--- EXERCISE INSTRUCTIONS ---
Whatever pictures the entries hold, omit them, and output exactly the lines from the one containing "This screenshot has width=1486, height=2040." through the final line.

↓↓↓

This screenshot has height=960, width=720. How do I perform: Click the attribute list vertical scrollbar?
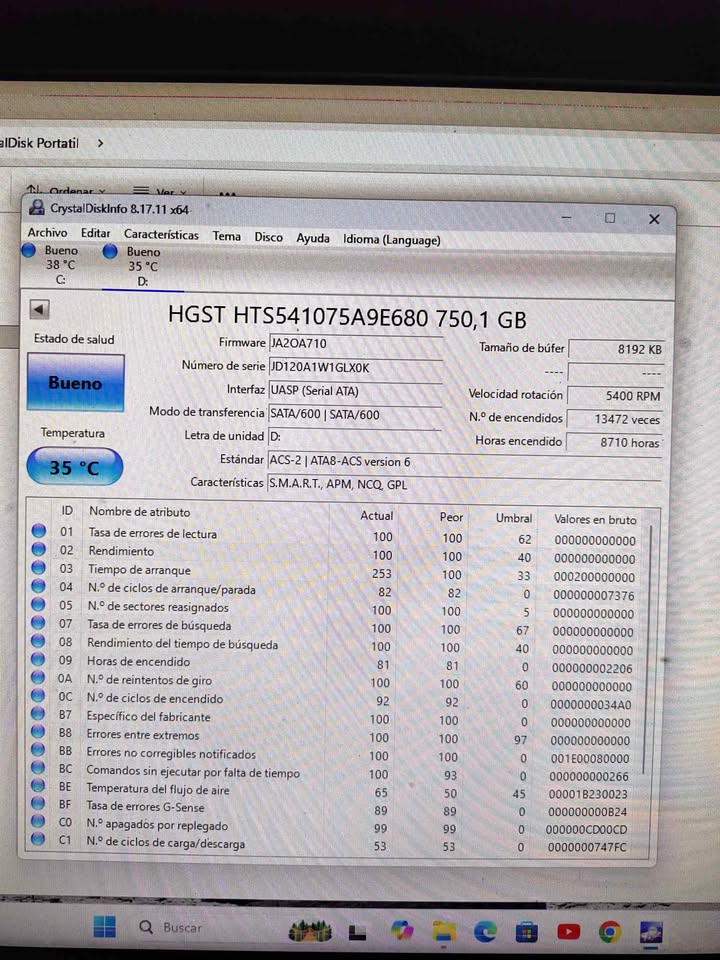point(649,649)
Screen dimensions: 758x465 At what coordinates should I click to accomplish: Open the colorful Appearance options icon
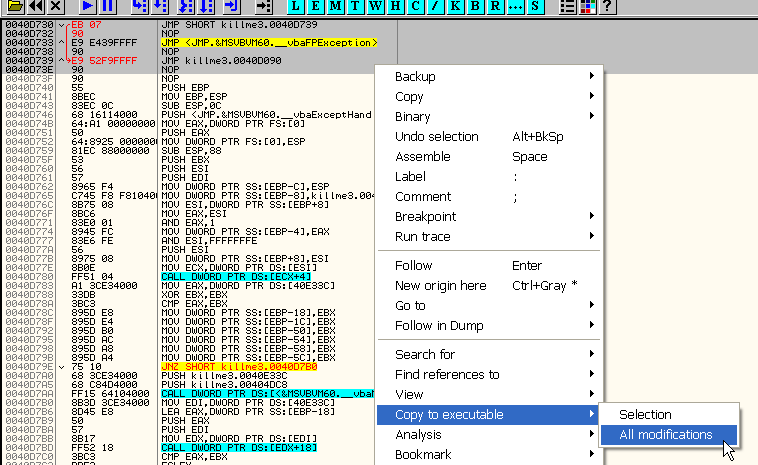(x=588, y=7)
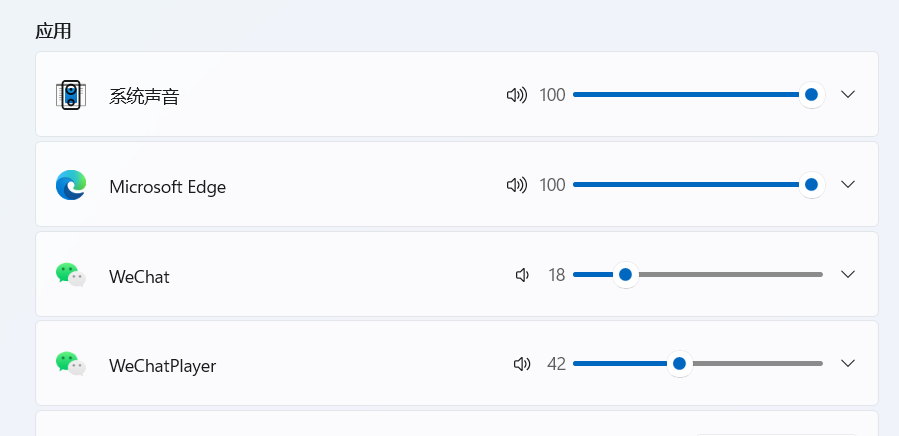Click the 系统声音 volume slider thumb
Image resolution: width=899 pixels, height=436 pixels.
click(811, 95)
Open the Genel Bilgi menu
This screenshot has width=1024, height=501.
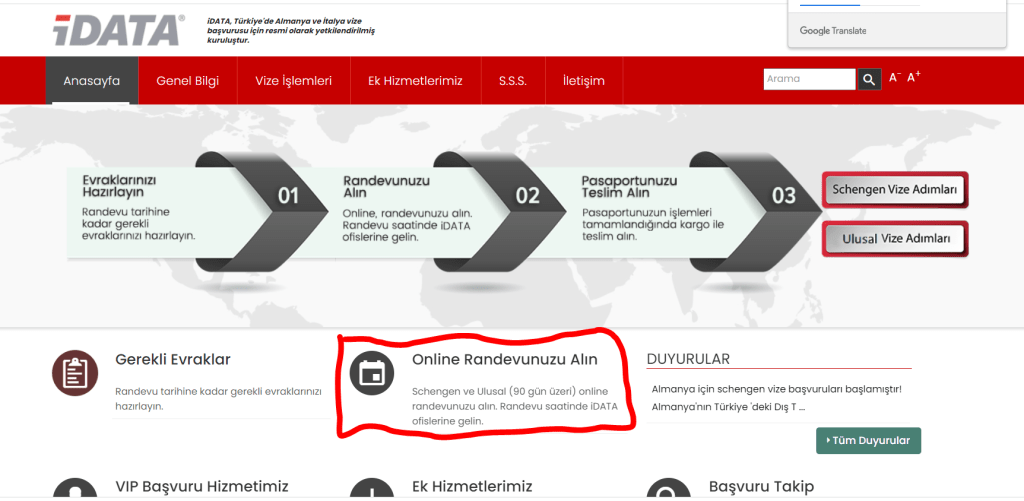point(187,81)
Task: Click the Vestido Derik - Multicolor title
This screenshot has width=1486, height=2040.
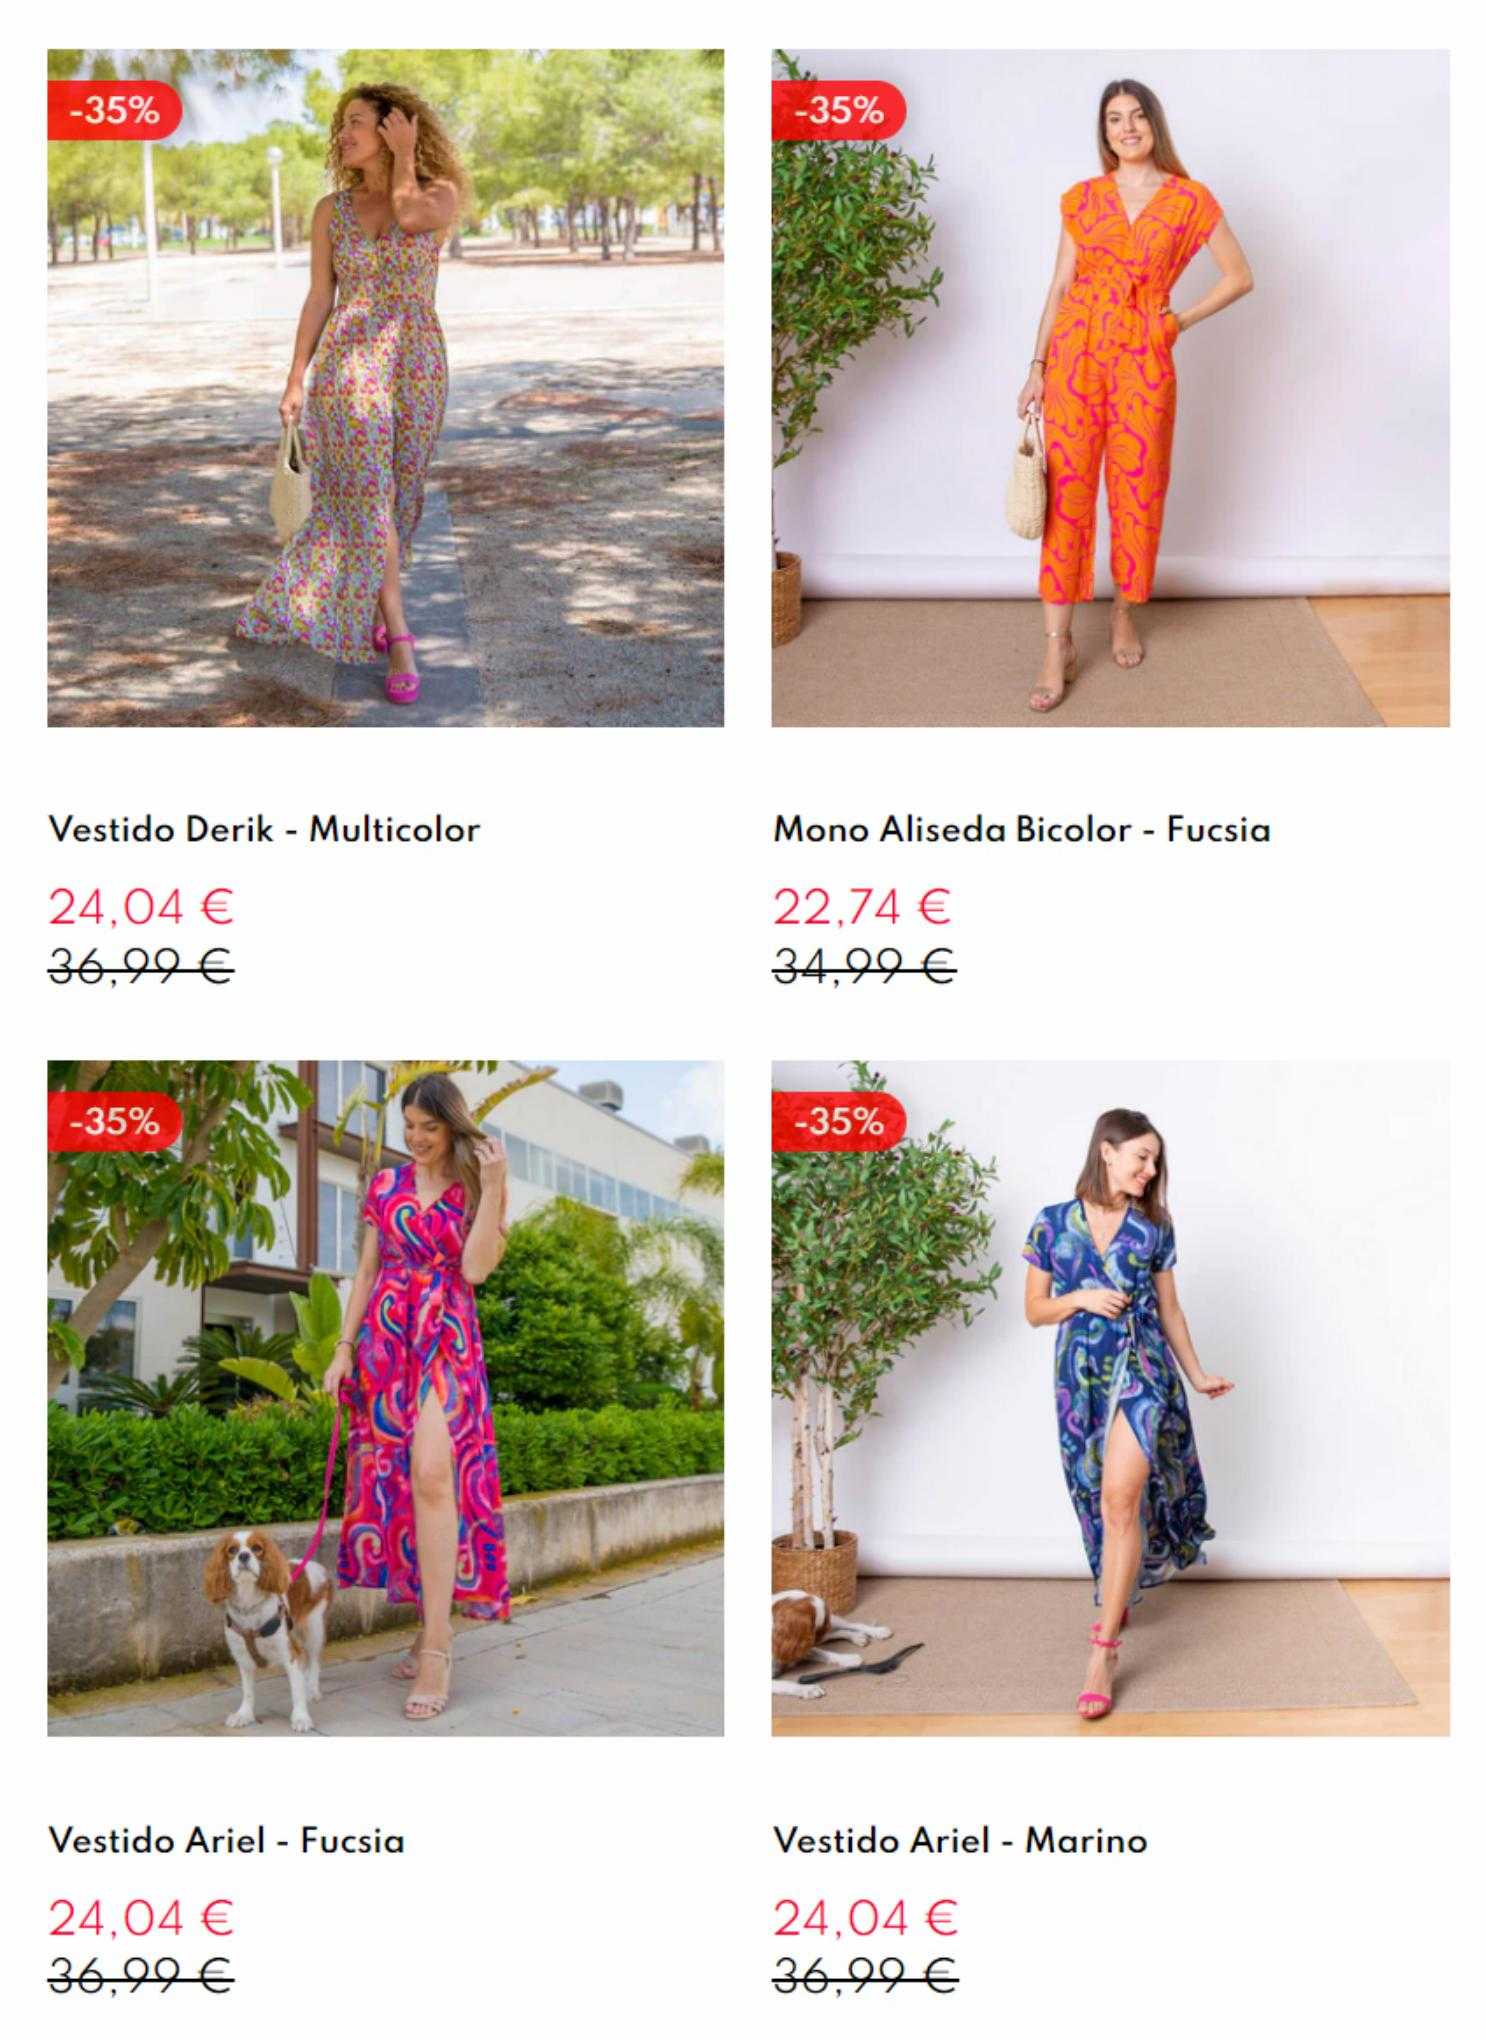Action: [x=264, y=830]
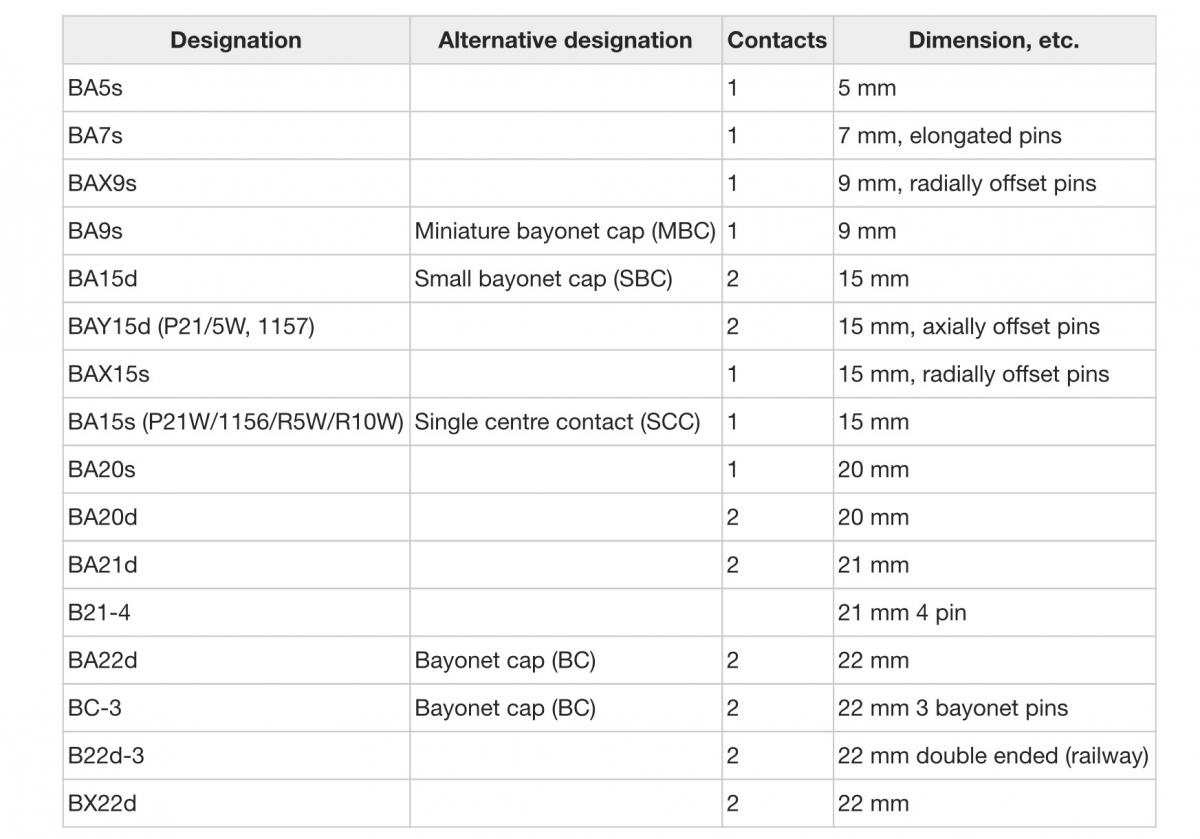This screenshot has width=1200, height=839.
Task: Click the Designation column header
Action: pyautogui.click(x=236, y=40)

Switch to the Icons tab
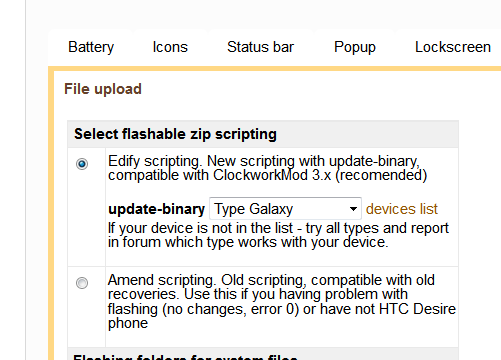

↑↑↑

--- RESULT OF THIS EXERCISE ---
This screenshot has width=1486, height=2040.
Action: [x=264, y=830]
This screenshot has width=1200, height=839.
Task: Click the Designation column header
Action: pyautogui.click(x=236, y=40)

Switch to the Icons tab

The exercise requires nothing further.